By: Dr. Mike Campbell
For the first time, the World Bank has issued an investment bond denominated in the Chinese currency, the Yuan (which is known as the Renminbi, or “people’s currency” in China). As many people expect the value of Yuan to rise since they believe that the Chinese have kept the value of the currency artificially low, the issue may attract a lot of investors.
A bond is an investment vehicle which allows the issuer to raise capital on the markets. Investors are promised a (usually) fixed yield on their investment and full redemption of the invested value on the due date, but the value of the bond may fluctuate during its lifetime.
China recently took over the mantle of the world’s second largest economy from Japan. The Chinese issued their own Yuan bonds for the first time in September. The World Bank hopes that the issuance of Yuan bonds will lead to increased use of the Chinese currency in international markets.

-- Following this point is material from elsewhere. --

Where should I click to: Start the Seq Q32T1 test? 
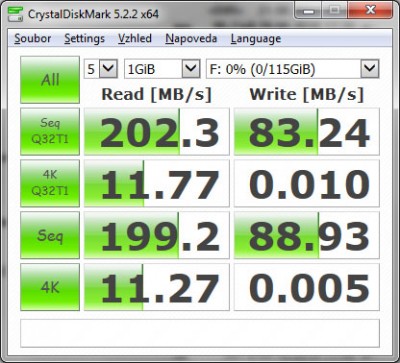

A market for Yuan bonds has become established in Hong Kong over the last three years. Hong Kong was a major business centre when a dependency of the British. The colony has reverted to Chinese control under the one country two systems scheme and plays the role of an intermediary between communist China and capitalist economies.
Commercial enterprises such as MacDonald’s (the fast food restaurant) and Caterpillar (the earth moving machines company) have also issued Yuan bonds to finance their expansion in the region. The initial World Bank Yuan bond is set to raise a (relatively) modest sum of $76 million (500 million Yuan).